Barcelona Researchers Map Organ-by-Organ Aging in Menopause Using AI
Health · 2026
Photo · Beatrice Romano for European Pulse
By Beatrice Romano Business & Markets Editor Apr 29, 2026 3 min read

Menopause is widely recognized as a major biological transition, but its effects on the entire reproductive system have remained poorly understood. Now, researchers at the Barcelona Supercomputing Center (Centro Nacional de Supercomputación, BSC-CNS) have used artificial intelligence to build a detailed atlas showing how individual organs change during this phase—revealing that aging does not proceed uniformly across the body.

The study, published in a peer-reviewed journal, combined 1,112 tissue images from 659 samples taken from 304 women aged 20 to 70, along with gene expression data from thousands of genes.

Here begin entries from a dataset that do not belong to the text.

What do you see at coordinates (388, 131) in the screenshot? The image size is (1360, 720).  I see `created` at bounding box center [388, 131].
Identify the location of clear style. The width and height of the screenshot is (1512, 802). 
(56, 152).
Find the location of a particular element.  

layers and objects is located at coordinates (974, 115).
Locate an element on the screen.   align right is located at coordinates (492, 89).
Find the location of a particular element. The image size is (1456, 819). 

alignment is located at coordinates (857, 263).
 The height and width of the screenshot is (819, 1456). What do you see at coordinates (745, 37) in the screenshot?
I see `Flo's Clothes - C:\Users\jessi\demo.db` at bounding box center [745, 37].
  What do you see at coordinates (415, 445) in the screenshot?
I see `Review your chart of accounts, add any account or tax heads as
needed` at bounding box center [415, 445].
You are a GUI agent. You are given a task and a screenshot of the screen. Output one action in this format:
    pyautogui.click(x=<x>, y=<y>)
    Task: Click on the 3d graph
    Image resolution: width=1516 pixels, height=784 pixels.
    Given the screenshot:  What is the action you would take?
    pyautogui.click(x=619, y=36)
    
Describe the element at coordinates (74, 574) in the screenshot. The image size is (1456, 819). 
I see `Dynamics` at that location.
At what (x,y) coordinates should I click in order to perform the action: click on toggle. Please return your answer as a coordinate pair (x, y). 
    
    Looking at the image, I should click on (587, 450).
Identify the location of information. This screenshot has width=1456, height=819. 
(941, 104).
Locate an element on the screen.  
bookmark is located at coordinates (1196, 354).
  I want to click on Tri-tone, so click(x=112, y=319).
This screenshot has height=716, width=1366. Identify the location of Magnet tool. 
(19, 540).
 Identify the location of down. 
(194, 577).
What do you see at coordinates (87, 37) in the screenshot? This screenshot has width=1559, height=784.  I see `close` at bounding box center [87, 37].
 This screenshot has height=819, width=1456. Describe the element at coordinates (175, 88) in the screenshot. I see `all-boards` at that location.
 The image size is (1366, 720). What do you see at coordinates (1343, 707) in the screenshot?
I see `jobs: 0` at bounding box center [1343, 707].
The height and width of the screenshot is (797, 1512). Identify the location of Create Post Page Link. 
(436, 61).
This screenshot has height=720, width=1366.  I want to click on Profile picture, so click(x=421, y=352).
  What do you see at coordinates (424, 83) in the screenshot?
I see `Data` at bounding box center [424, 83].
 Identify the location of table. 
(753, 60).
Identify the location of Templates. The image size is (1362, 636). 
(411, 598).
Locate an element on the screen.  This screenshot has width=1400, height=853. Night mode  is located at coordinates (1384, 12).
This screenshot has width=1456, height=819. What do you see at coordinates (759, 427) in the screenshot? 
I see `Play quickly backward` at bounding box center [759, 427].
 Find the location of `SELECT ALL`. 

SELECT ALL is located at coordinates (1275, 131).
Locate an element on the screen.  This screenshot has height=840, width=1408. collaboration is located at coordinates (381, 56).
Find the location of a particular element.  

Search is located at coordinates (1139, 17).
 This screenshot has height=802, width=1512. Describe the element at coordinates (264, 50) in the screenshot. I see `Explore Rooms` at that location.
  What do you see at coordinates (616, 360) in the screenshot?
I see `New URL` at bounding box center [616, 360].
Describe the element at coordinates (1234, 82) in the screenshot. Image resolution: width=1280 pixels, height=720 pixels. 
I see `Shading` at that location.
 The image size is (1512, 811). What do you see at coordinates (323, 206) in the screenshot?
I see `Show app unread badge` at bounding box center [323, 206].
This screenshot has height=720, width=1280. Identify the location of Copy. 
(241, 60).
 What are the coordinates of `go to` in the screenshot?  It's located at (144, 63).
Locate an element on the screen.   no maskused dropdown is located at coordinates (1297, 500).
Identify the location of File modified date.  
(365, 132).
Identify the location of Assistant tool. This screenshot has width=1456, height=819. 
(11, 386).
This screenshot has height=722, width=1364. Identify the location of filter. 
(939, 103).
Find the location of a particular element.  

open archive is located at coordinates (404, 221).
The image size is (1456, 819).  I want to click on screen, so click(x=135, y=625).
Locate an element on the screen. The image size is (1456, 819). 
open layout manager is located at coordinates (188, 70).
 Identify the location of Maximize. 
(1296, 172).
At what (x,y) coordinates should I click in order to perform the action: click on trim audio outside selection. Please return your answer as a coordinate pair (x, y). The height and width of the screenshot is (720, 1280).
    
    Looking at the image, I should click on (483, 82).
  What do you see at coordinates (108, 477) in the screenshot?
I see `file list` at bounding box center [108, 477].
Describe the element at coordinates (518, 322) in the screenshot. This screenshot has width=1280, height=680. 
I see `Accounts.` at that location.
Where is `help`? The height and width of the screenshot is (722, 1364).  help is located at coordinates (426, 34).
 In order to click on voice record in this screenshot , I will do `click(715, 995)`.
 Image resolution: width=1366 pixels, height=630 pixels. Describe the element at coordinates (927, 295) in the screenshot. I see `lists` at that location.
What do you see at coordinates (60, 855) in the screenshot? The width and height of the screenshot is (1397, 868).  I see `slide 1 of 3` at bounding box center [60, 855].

By leveraging the supercomputing power of MareNostrum 5 and deep learning techniques, the team reconstructed how seven key reproductive organs—uterus, ovary, vagina, cervix, breast, and Fallopian tubes—age over time.

Uneven Aging Across Organs

The results challenge the assumption that menopause affects all reproductive tissues similarly. The ovaries and vagina showed a gradual aging process that begins even before menopause officially starts. In contrast, the uterus undergoes more abrupt changes around the time of menopause. Even within a single organ, different tissues can age at different rates: in the uterus, the mucosa and the muscular layer do not change in sync, and both appear particularly sensitive to hormonal shifts.

“Menopause is not simply the end of the ovary’s reproductive function,” said Marta Melé, leader of the transcriptomics and functional genomics group at BSC and director of the study. “Our results show that it acts as a turning point that profoundly reorganises other organs and tissues of the reproductive system, and allows us to identify the genes and molecular processes that could be behind these changes.”

This organ-by-organ map provides a foundation for understanding why women in menopausal and postmenopausal stages face increased risks of cardiovascular, metabolic, neurodegenerative, and bone diseases. The findings also highlight that the reproductive system’s aging is more complex than previously thought.

Toward Personalized Medicine

Co-first author Laura Ventura emphasized the clinical potential of the atlas. “This research paves the way for personalised medicine where treatments are tailored to a woman’s specific molecular profile and the specific tissues showing the most age-related distress,” she told Euronews Health.

The study also identified molecular signals linked to reproductive aging that can be detected in blood samples from over 21,441 women. These biomarkers could allow doctors to monitor the condition of reproductive organs non-invasively, potentially anticipating menopause-related complications such as pelvic floor issues without the need for biopsies.

The work underscores a broader trend in European research: using AI to decode complex biological processes. As recent reports from London have shown, AI’s impact on women’s lives is multifaceted, from job market risks to health innovations. Similarly, the Barcelona team’s approach demonstrates how machine learning can uncover patterns invisible to the naked eye.

For European women, who on average experience menopause around age 51, this atlas could eventually lead to more targeted interventions. The researchers hope their work will shift the conversation from managing symptoms to understanding the underlying molecular dynamics—a step toward precision health for half the population.